__Material for this exercise__
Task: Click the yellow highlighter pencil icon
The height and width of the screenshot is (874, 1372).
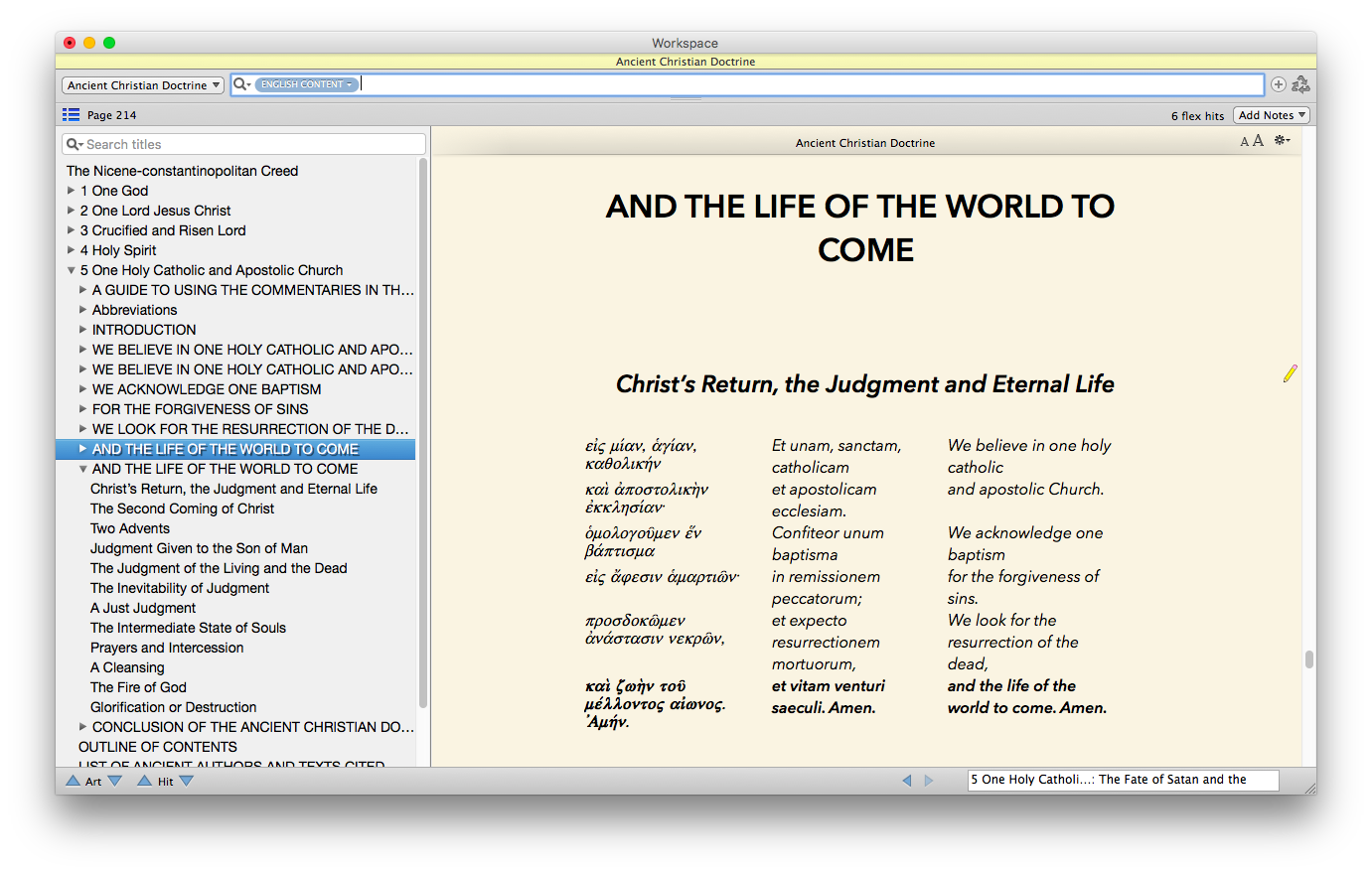Action: tap(1290, 373)
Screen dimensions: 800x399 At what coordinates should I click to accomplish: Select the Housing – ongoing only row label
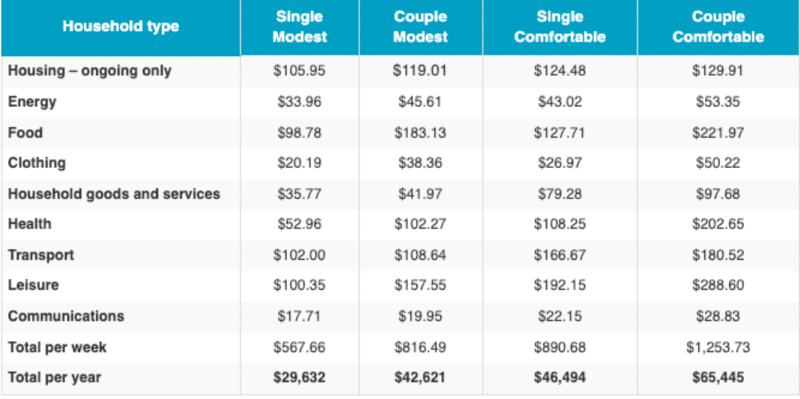pyautogui.click(x=89, y=71)
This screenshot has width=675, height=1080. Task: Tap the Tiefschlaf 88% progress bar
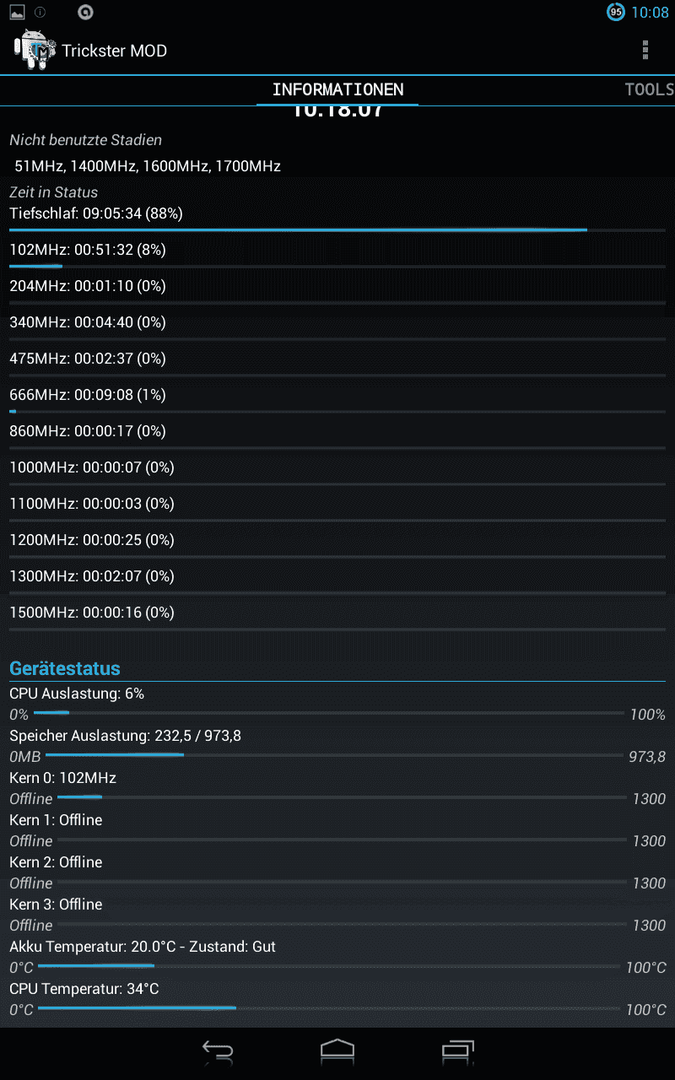tap(338, 230)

__Task brief__
Can you update the material above so that "screenshot" becomes "screen capture" everywhere it occurs and nothing else changes? Leave the pictures out of your answer.

__Task response__
Task: Click the yellow highlighter pencil icon
The height and width of the screen capture is (874, 1372).
Action: tap(1290, 373)
Screen dimensions: 800x399 At what coordinates should I click to accomplish: Select the Housing – ongoing only row label
pyautogui.click(x=89, y=71)
This screen capture has width=675, height=1080. Task: Tap the Tiefschlaf 88% progress bar
tap(338, 230)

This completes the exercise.